What needs to be done: Take the listing below and print exactly the lines starting at the line containing "Click the microphone icon in first screenshot" and ending at the line containing "Select the General tab", both ends included, and no others.

----

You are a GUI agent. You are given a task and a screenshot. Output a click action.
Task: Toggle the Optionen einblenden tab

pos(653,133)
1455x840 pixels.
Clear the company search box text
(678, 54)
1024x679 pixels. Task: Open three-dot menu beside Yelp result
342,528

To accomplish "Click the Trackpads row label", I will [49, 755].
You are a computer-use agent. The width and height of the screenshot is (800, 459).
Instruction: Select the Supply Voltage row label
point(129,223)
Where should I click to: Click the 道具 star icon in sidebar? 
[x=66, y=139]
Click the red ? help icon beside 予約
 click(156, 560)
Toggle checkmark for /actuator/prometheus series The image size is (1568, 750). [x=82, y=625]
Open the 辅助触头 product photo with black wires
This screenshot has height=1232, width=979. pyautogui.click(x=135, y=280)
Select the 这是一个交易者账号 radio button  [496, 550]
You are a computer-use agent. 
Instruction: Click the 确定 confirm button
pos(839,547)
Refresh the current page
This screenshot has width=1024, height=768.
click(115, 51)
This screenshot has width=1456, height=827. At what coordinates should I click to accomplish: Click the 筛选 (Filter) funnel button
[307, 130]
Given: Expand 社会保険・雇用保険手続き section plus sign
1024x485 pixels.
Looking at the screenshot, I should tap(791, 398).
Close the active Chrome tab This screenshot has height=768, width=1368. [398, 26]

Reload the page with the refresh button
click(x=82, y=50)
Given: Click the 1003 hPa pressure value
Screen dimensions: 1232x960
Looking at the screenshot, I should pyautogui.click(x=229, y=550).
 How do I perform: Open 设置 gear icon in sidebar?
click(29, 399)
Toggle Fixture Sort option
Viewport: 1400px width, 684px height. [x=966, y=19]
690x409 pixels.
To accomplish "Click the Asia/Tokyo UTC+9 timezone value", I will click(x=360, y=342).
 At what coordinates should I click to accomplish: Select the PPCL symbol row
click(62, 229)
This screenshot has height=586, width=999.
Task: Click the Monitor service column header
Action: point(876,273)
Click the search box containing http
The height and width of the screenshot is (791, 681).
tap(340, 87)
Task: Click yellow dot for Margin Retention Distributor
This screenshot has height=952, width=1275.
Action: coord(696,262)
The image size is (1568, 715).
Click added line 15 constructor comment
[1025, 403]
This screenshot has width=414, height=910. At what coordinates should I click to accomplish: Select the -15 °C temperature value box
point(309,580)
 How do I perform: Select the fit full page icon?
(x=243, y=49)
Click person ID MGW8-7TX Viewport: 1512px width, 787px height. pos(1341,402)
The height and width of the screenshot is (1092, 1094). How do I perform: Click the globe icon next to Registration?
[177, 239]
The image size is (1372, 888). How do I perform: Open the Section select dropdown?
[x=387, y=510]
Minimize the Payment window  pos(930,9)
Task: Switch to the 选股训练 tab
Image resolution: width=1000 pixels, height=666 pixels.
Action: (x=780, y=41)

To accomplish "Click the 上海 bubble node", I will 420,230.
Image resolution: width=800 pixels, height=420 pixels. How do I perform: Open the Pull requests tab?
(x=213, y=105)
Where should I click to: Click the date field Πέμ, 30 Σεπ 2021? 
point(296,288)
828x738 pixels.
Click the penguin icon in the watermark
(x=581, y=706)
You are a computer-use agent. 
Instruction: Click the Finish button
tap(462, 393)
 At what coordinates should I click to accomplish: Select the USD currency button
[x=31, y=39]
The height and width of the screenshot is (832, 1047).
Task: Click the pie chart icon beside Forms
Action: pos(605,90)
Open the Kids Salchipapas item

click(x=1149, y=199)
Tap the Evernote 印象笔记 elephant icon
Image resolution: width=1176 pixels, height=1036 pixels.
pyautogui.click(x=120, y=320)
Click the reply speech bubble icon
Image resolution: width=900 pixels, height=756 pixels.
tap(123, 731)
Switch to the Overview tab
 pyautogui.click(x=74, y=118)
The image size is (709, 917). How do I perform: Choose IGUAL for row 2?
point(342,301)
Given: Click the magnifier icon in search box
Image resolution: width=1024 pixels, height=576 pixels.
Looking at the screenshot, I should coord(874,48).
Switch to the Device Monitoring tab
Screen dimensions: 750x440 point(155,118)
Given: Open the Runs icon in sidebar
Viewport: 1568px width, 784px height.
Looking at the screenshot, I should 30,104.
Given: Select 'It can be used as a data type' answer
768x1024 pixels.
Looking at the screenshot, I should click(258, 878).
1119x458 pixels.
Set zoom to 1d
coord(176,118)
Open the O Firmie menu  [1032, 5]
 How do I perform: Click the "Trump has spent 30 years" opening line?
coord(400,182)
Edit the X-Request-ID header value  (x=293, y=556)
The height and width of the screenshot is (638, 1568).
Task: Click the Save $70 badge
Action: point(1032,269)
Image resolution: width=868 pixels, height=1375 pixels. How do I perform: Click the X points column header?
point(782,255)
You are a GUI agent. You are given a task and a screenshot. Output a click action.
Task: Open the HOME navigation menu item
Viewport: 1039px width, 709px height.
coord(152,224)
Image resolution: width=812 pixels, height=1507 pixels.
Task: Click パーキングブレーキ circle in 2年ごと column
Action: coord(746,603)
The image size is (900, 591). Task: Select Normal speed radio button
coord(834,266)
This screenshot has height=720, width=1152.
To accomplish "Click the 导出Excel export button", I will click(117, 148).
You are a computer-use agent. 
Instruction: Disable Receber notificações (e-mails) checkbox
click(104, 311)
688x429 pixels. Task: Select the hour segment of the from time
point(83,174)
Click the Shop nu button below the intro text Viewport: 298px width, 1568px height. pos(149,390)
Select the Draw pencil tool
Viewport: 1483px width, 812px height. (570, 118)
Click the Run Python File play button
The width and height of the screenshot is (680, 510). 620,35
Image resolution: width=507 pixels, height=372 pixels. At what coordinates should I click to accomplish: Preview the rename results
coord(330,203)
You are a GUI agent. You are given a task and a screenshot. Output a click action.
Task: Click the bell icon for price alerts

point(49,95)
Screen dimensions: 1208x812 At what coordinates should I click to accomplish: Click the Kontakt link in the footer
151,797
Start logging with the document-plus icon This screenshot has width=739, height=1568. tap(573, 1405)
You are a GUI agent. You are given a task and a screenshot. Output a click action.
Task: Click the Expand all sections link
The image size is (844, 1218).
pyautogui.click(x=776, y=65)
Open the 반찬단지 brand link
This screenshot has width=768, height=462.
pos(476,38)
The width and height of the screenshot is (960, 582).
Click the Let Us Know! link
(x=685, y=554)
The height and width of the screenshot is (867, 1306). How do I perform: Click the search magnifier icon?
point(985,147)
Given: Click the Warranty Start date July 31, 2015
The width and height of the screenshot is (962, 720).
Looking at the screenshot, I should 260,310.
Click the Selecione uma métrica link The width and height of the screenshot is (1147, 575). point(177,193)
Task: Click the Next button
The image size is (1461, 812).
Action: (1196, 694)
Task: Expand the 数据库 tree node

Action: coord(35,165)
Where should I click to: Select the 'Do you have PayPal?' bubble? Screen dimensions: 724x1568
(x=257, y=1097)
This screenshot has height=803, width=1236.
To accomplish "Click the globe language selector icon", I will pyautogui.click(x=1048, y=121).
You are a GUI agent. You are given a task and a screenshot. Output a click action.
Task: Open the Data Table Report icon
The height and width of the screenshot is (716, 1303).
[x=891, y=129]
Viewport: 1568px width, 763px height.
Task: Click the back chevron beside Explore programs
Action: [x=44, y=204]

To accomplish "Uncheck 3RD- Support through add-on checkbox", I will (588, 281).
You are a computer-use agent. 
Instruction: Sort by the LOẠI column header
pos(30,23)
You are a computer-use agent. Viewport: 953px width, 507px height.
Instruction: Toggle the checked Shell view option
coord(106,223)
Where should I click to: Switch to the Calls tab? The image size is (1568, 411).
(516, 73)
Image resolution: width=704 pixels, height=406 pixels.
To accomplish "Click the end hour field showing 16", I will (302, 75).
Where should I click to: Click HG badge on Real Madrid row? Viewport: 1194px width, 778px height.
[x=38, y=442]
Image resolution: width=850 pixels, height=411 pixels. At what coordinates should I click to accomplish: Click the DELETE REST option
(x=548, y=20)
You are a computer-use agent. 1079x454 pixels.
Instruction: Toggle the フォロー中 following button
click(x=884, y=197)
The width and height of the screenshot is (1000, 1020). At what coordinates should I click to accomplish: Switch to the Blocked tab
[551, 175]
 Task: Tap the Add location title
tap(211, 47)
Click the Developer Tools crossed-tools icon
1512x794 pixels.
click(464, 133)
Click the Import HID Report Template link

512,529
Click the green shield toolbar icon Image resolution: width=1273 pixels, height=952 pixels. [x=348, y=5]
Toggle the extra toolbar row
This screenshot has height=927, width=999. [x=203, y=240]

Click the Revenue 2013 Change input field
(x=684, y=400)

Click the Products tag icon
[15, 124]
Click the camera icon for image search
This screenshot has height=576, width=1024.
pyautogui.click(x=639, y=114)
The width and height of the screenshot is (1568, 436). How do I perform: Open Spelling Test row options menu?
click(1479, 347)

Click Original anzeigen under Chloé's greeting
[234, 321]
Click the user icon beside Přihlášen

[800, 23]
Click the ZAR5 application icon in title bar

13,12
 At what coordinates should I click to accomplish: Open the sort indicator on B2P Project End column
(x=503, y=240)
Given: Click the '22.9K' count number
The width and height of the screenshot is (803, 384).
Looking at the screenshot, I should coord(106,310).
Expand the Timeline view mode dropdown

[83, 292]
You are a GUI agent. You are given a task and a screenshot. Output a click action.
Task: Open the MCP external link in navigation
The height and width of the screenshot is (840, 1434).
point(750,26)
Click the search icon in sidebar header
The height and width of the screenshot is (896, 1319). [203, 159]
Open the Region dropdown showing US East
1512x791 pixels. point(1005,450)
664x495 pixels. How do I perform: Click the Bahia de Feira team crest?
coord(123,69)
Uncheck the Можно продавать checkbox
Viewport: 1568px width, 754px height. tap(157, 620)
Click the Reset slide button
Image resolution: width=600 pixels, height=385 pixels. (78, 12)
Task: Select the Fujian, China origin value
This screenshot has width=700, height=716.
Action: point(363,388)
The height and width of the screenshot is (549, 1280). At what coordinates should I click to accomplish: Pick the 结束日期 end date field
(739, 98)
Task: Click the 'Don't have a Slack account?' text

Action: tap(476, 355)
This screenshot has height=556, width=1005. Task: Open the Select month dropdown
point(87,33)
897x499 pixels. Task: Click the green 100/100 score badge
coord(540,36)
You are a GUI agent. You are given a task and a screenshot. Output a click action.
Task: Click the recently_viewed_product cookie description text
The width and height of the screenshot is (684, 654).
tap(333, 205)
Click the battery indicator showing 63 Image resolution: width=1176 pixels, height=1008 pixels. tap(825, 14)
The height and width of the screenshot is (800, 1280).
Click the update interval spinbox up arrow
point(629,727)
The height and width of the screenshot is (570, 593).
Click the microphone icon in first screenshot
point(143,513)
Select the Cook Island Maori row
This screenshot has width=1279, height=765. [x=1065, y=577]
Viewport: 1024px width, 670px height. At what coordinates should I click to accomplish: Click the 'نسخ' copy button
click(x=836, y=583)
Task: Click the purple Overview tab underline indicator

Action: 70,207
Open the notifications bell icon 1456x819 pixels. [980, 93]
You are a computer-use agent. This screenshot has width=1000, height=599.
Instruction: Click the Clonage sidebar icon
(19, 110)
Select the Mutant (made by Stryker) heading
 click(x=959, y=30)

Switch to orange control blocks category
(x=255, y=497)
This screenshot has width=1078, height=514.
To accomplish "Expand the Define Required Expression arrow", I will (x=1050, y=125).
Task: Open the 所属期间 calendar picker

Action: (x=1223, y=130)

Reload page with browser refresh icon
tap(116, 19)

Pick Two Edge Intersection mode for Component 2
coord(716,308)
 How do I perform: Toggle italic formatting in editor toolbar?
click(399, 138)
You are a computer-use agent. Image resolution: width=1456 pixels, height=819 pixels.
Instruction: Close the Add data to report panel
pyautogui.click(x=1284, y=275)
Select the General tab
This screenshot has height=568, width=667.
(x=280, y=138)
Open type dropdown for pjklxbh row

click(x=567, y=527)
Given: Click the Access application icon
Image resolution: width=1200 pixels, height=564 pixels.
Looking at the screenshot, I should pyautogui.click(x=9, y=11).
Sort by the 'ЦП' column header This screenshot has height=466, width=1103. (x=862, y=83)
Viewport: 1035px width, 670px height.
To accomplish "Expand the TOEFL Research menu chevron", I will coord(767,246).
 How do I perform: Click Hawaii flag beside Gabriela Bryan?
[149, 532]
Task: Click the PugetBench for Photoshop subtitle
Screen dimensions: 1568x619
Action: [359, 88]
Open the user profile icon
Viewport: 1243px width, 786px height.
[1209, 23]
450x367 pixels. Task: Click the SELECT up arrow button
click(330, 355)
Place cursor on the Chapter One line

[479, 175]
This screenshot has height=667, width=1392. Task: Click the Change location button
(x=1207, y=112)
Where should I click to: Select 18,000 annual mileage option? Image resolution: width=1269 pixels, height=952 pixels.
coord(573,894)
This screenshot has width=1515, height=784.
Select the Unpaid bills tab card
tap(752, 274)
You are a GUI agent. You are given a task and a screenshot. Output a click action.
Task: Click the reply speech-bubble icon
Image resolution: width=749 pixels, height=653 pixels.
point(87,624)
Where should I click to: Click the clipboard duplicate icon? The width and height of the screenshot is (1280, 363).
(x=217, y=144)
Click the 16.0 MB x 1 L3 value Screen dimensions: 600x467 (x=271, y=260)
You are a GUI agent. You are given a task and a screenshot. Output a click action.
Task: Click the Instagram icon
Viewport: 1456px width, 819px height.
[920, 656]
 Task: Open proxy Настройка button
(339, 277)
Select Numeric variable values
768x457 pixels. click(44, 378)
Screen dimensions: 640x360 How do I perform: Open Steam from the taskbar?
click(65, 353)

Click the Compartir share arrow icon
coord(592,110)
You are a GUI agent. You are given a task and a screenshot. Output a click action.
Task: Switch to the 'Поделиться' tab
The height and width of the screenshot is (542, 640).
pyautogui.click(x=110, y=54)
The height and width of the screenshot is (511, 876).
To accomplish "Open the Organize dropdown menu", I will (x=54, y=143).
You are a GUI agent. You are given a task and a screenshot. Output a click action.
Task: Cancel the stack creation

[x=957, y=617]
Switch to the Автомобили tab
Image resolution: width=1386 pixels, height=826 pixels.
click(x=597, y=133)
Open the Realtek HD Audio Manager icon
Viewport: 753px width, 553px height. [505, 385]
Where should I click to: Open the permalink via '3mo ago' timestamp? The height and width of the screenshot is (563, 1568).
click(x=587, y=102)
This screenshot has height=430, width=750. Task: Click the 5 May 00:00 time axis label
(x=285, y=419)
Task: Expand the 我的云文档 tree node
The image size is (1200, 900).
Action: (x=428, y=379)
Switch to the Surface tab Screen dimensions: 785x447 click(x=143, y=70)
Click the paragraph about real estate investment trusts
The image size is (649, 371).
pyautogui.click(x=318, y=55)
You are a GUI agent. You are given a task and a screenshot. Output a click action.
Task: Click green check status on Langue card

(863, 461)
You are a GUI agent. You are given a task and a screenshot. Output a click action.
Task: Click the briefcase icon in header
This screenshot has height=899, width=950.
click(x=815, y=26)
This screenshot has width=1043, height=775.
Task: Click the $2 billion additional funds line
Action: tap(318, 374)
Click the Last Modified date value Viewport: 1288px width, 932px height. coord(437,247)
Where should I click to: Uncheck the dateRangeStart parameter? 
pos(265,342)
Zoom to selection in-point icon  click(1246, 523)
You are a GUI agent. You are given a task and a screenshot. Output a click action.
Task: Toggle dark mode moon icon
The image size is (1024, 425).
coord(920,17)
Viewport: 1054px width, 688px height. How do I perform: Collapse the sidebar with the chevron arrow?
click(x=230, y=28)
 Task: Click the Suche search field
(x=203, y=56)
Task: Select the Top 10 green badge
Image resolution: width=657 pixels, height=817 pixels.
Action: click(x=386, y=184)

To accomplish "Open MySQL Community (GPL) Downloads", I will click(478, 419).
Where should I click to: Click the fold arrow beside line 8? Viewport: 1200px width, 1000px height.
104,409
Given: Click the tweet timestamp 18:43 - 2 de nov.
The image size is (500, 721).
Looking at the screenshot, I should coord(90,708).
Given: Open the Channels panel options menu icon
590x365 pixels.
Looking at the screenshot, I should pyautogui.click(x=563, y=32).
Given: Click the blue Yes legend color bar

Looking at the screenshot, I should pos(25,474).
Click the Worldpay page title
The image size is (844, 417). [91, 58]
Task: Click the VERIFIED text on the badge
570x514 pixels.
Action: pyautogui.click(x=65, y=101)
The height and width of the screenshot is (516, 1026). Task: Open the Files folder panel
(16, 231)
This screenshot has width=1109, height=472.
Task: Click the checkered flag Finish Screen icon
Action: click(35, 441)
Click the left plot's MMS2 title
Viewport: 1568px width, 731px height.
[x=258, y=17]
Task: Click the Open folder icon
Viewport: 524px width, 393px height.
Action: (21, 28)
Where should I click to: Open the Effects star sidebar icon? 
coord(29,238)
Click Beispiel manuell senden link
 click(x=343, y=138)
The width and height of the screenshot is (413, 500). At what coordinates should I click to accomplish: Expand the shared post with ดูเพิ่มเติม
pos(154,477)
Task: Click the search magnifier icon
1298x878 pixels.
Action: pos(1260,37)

----

Your response:
Click the microphone icon in first screenshot
point(143,513)
Select the Cook Island Maori row
This screenshot has width=1279, height=765. [x=1065, y=577]
Viewport: 1024px width, 670px height. At what coordinates should I click to accomplish: Click the 'نسخ' copy button
click(x=836, y=583)
Task: Click the purple Overview tab underline indicator

Action: 70,207
Open the notifications bell icon 1456x819 pixels. [980, 93]
You are a computer-use agent. This screenshot has width=1000, height=599.
Instruction: Click the Clonage sidebar icon
(19, 110)
Select the Mutant (made by Stryker) heading
 click(x=959, y=30)

Switch to orange control blocks category
(x=255, y=497)
This screenshot has width=1078, height=514.
To accomplish "Expand the Define Required Expression arrow", I will (x=1050, y=125).
Task: Open the 所属期间 calendar picker

Action: (x=1223, y=130)

Reload page with browser refresh icon
tap(116, 19)

Pick Two Edge Intersection mode for Component 2
coord(716,308)
 How do I perform: Toggle italic formatting in editor toolbar?
click(399, 138)
You are a computer-use agent. Image resolution: width=1456 pixels, height=819 pixels.
Instruction: Close the Add data to report panel
pyautogui.click(x=1284, y=275)
Select the General tab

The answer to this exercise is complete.